====== Texto para análise
O apocalipse em banho-maria
Alberto Dines
Os ingleses são decididamente
diferentes. Assim é que na véspera da passagem do ano, quando todos tentam se
embalar com champanhe e esperanças, o
“Economist”, seu mais importante semanário e um dos mais lidos em todo o
mundo, circula com uma capa mefistofélica. O “Breve Guia para o Inferno” é uma engraçada e
elaborada charge onde diabinhos, diabos e asquerosas criaturas exibem os
pecados capitais interpretados pelos players da cena mundial.
Ninguém escapa: a Luxúria é
representada pelo general Petraeus e Berlusconi, banqueiros são engolidos pelo
monstro da Cobiça, Satanás, diabo-mor, maneja um painel denominado “mudanças
climáticas” enquanto segura a própria capa da revista. O único risonho, Barak
Obama, não obstante ostentar o pecado do Orgulho parece inebriado pela
auto-estima, sem reparar no abismo fiscal. Ao fundo, atolado no lodaçal, um
camburão designado como “jornalismo inglês”. A auto-flagelação faz sentido: os editores
preferiram poupar o premiê britânico a brigar com o governo. Ninguém é de
ferro.
============
====== Dados registrados
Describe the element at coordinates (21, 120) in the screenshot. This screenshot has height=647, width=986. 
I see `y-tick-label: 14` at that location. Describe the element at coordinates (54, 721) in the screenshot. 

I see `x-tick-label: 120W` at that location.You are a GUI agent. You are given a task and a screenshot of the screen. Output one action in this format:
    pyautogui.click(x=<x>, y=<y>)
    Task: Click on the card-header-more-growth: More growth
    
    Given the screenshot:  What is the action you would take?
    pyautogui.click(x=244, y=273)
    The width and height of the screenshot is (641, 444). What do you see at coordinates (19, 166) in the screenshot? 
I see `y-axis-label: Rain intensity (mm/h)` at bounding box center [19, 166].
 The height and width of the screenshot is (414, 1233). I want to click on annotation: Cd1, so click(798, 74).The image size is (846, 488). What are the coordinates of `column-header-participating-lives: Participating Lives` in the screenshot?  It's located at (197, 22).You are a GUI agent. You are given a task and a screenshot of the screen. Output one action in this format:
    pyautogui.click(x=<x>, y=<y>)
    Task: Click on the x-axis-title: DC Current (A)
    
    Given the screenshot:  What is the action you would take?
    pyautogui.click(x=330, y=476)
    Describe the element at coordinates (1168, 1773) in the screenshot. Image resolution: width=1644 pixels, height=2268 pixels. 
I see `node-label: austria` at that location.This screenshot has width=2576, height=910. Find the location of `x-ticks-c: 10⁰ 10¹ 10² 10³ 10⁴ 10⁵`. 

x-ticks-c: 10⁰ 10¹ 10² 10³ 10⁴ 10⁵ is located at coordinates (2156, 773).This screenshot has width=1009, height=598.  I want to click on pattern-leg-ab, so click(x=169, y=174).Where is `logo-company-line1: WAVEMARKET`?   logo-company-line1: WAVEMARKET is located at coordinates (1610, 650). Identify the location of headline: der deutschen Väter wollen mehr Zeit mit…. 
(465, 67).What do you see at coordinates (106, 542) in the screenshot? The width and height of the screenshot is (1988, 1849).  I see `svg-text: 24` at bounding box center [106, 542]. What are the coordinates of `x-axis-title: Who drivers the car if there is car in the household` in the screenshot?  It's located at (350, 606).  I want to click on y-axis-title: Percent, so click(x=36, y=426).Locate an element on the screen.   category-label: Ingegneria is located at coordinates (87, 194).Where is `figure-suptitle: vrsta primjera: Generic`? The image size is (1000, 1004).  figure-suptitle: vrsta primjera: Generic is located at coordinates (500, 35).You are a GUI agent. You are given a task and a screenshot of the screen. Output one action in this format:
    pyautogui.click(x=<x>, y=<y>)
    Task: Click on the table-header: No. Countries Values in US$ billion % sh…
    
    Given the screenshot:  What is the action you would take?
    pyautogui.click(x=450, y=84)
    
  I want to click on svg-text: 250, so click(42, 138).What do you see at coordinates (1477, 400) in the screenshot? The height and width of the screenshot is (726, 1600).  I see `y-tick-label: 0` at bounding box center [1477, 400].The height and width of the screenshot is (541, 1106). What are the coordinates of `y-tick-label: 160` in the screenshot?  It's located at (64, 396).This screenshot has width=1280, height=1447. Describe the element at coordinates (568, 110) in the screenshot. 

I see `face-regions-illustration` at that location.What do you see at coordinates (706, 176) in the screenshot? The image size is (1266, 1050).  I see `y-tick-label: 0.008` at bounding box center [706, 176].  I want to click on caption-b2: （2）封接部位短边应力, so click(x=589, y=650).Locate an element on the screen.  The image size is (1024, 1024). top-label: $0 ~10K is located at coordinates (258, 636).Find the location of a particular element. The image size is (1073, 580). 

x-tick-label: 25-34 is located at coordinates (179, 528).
============
• **Problemas a resolver**:
1. No texto sobre a capa do "Economist", quem representa a Luxúria?
2. Retome o texto sobre a capa do "Economist" logo após a última frase apresentada.

• **Conjunto de respostas**:
1. O general Petraeus e Berlusconi.

2.
A virada da ampulheta na próxima segunda, 31, será
iluminada pelos fogos de artifício, artificiosos e enganosos, pois o Dia
Seguinte já se prenuncia comprometido. Como numa tela do nosso conhecido
Caravaggio, o claro-escuro está mais escuro do que claro. O apocalipse esquenta
em banho-maria – devagar, infalível.
A crise econômica deixou de ser
notícia de jornal, é realidade palpável, concreta, brutal. Uma generalizada
sensação de década perdida está tirando dos jovens o gosto de começar e, dos
velhos, o prazer de contemplar.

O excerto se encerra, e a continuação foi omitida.